Exercise instructions
Reproduce the entries shown below only from the line with "The width and height of the screenshot is (729, 561)." down to the line with "Instruction: Click the", keeping both end lines and copying each one exactly.

Entries supplied

◇ ◇ ◇

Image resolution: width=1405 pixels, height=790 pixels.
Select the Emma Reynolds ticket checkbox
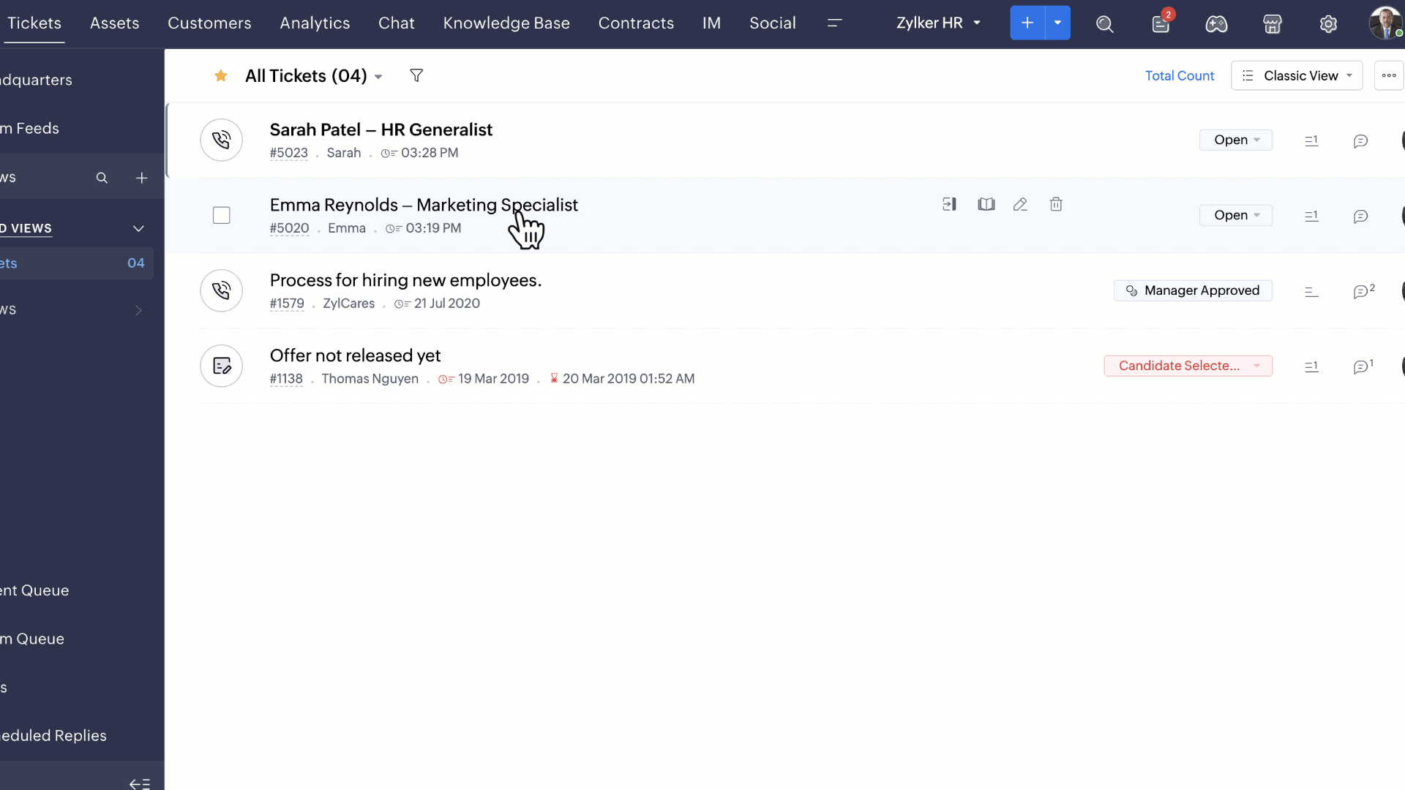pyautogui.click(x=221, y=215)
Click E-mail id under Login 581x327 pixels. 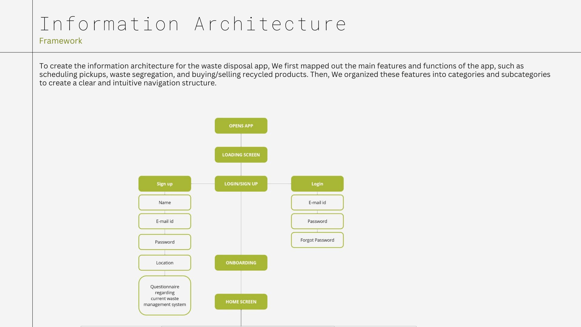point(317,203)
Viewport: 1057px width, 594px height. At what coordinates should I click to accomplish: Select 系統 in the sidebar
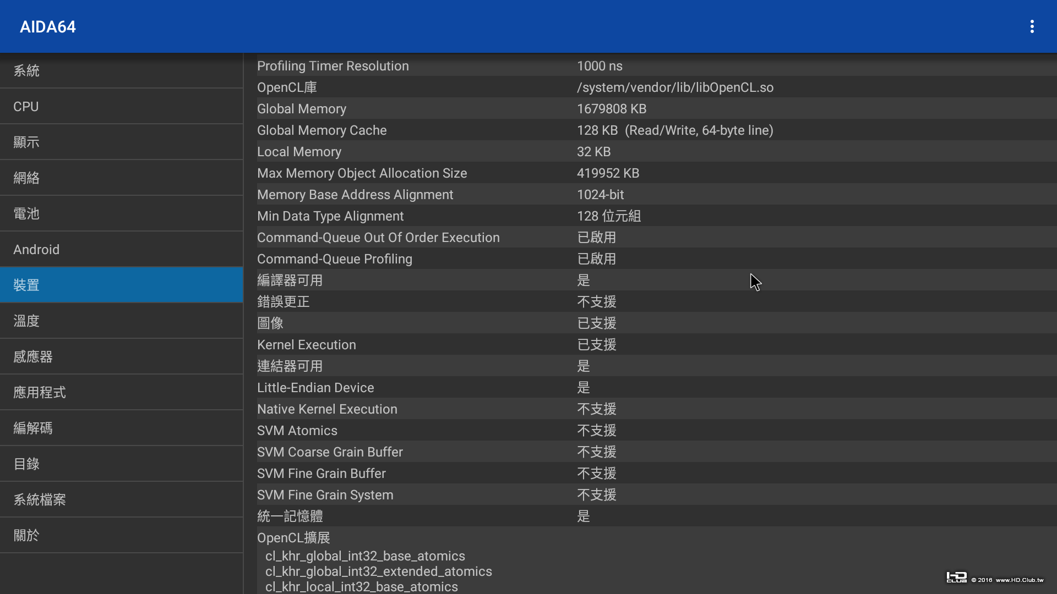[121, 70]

◇ ◇ ◇

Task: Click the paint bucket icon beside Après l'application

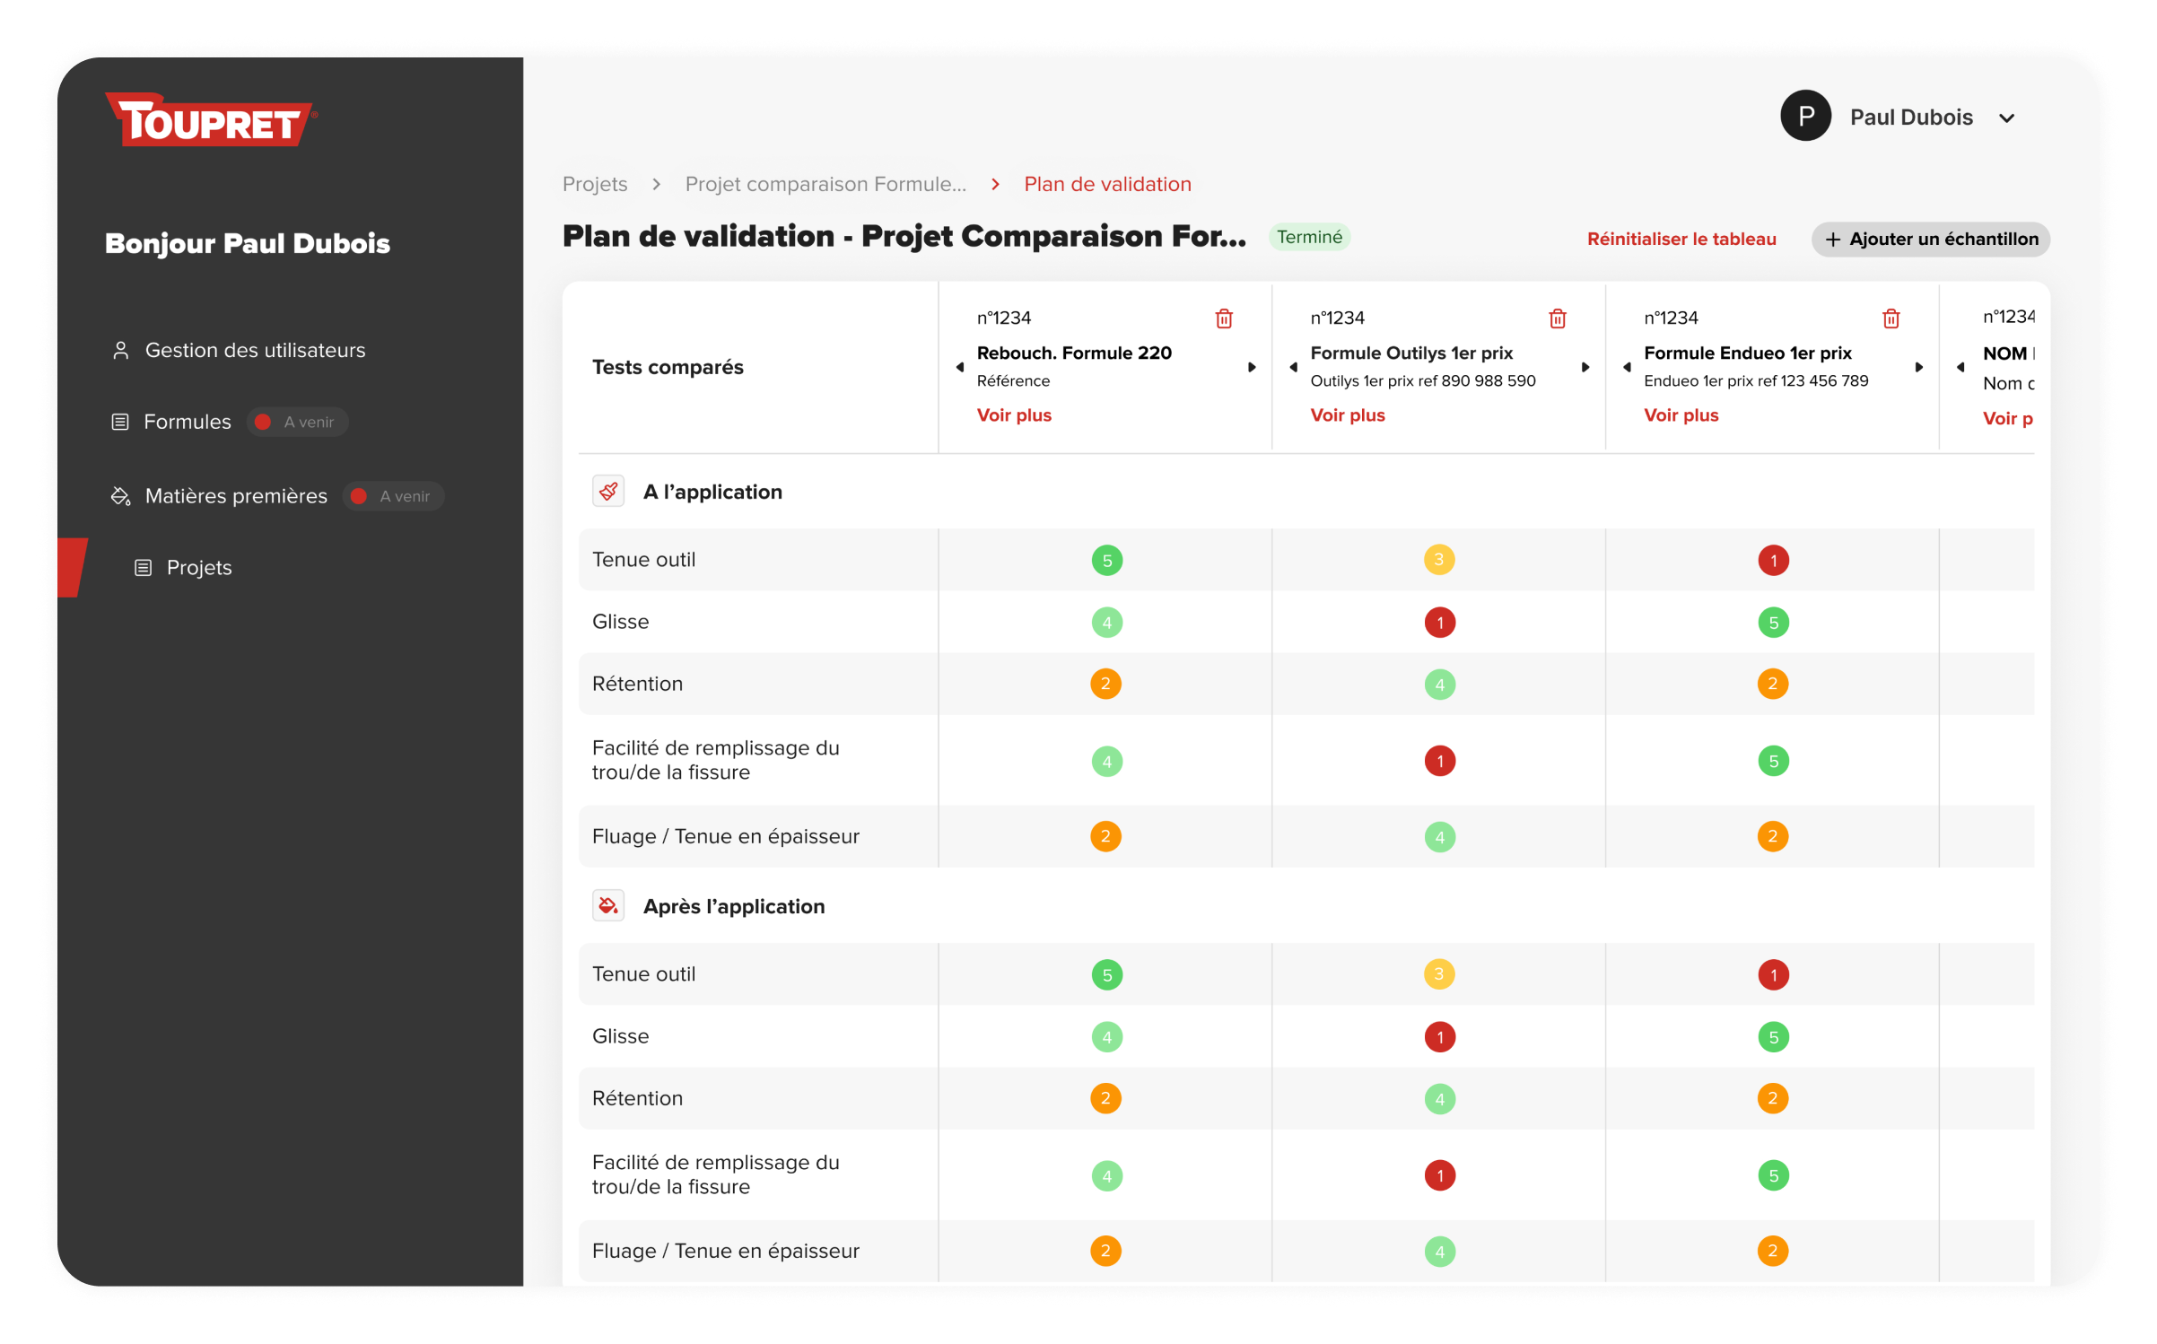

◇ ◇ ◇

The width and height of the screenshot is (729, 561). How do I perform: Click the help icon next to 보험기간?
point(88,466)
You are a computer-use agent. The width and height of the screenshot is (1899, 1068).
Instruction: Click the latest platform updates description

◇ ◇ ◇

Response
The width and height of the screenshot is (729, 561). How do I perform: Click the help icon next to 보험기간?
point(88,466)
You are a computer-use agent. The width and height of the screenshot is (1899, 1068).
Instruction: Click the latest platform updates description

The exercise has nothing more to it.